THE INPUT –

▬▬▬▬▬▬▬▬▬▬

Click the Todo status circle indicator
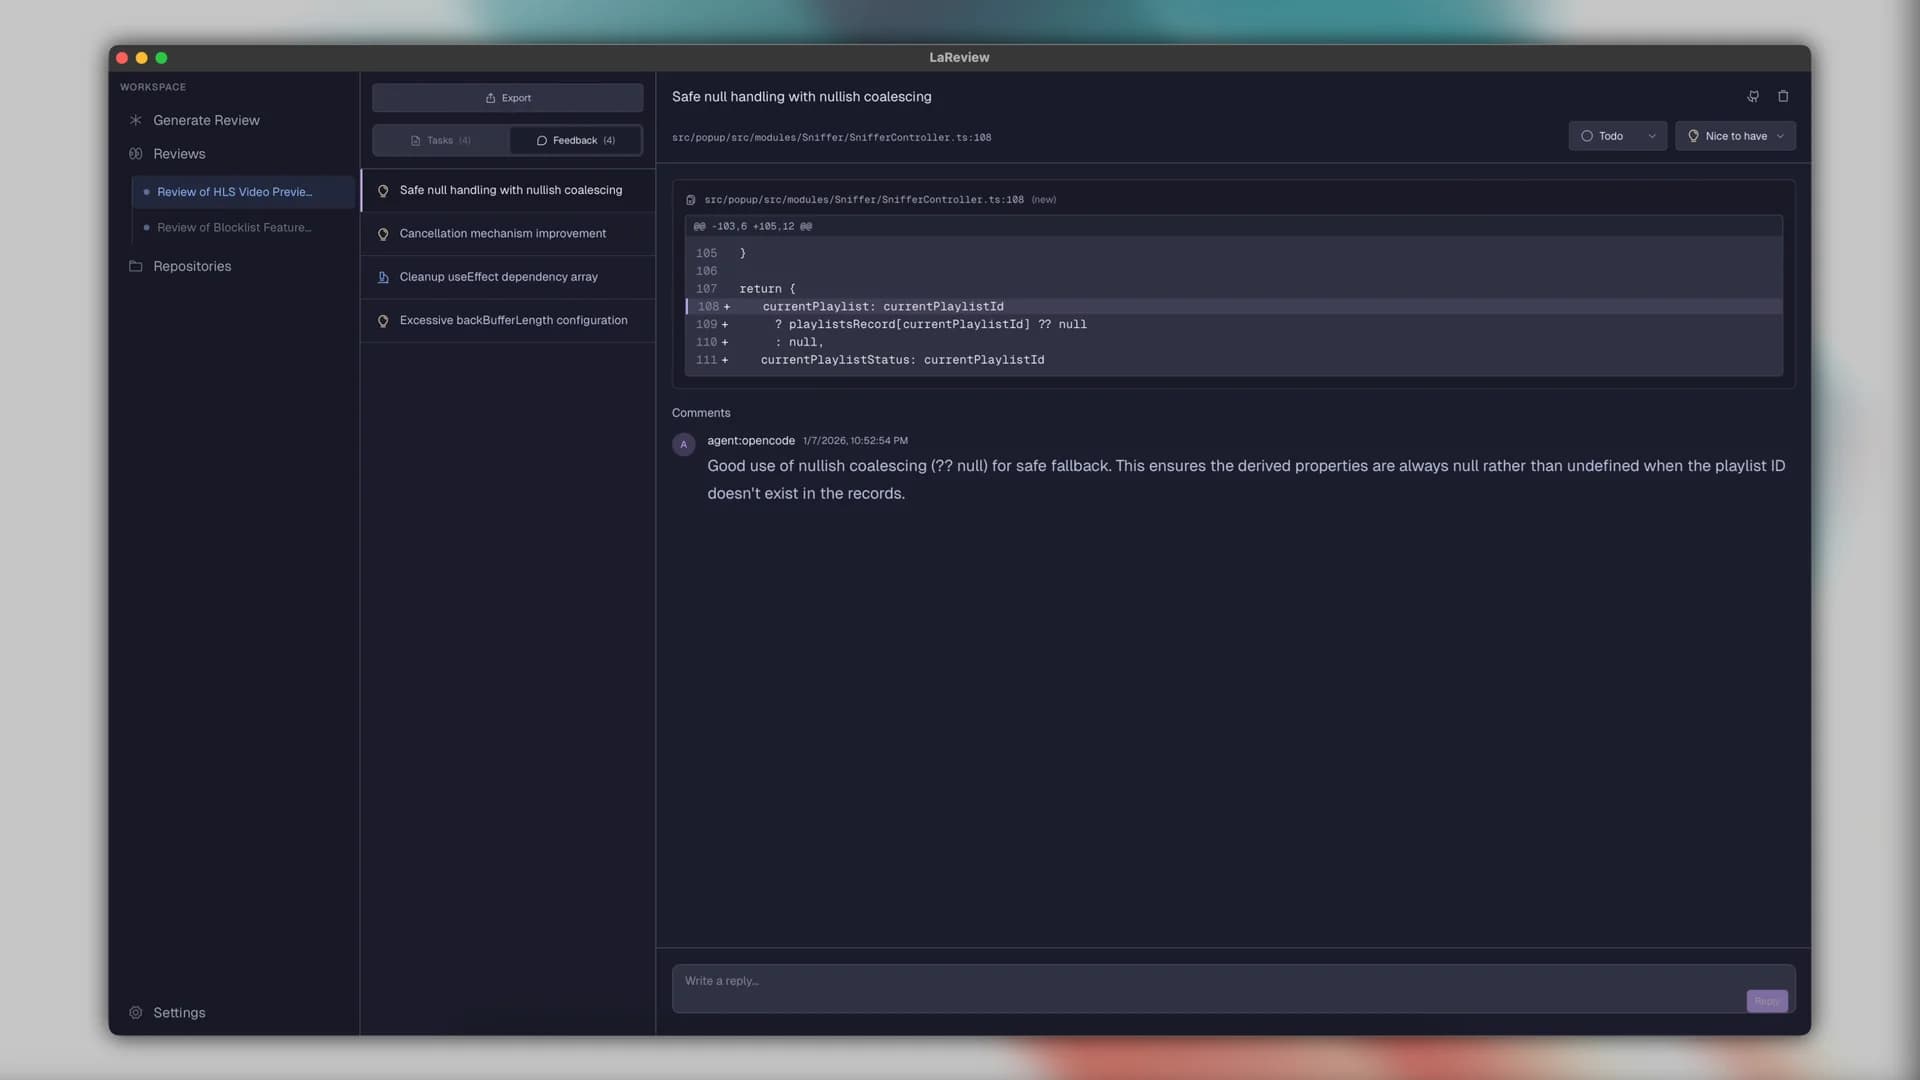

▬▬▬▬▬▬▬▬▬▬

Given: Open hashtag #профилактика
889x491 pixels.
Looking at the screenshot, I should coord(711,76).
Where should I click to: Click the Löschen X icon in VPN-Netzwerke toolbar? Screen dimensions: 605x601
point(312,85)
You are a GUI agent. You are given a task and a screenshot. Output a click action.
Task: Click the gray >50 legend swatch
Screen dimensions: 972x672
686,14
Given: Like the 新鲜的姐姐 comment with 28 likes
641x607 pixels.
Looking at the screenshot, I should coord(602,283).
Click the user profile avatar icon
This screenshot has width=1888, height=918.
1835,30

▬▬▬▬▬▬▬▬▬▬

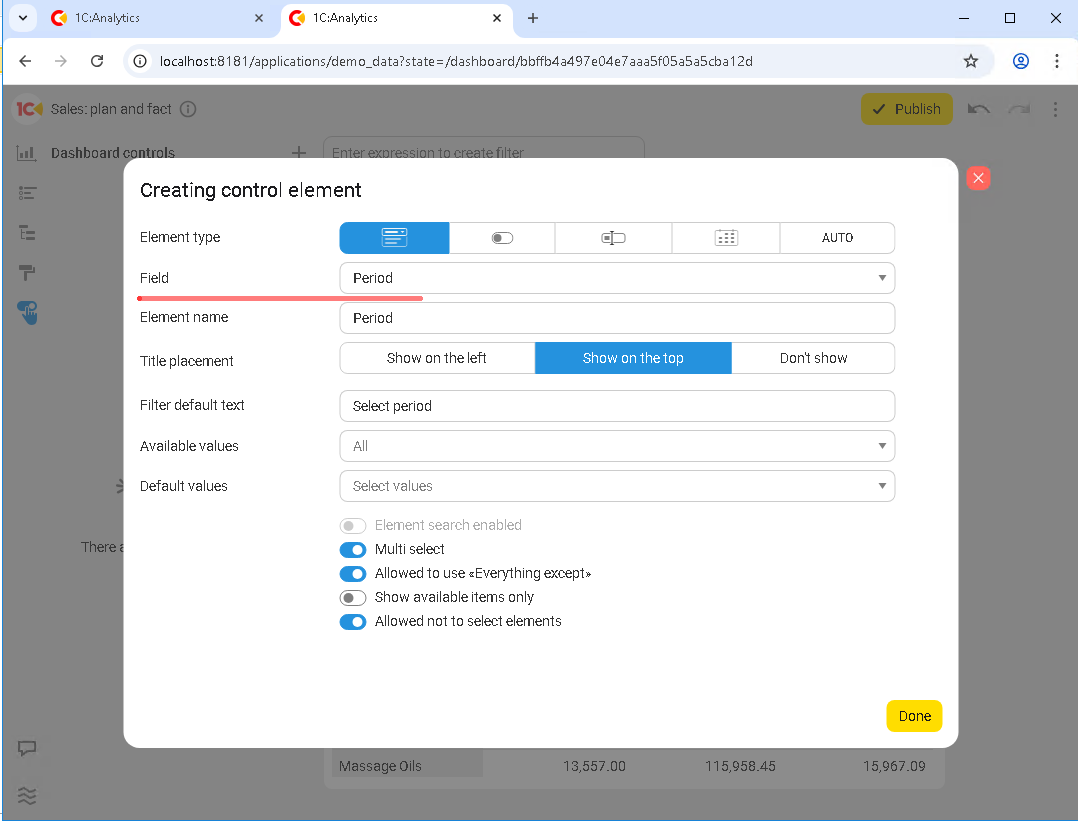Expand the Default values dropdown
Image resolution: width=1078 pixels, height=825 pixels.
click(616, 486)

▬▬▬▬▬▬▬▬▬▬

REQUIRED WORK –
Can you reproduce, word for word, the lines from the one containing "You are a GUI" through the one containing "Looking at the screenshot, I should coord(602,283).", including both of those lines?

FULL ANSWER –
You are a GUI agent. You are given a task and a screenshot. Output a click action.
Task: Click the gray >50 legend swatch
Screen dimensions: 972x672
686,14
Given: Like the 新鲜的姐姐 comment with 28 likes
641x607 pixels.
Looking at the screenshot, I should coord(602,283).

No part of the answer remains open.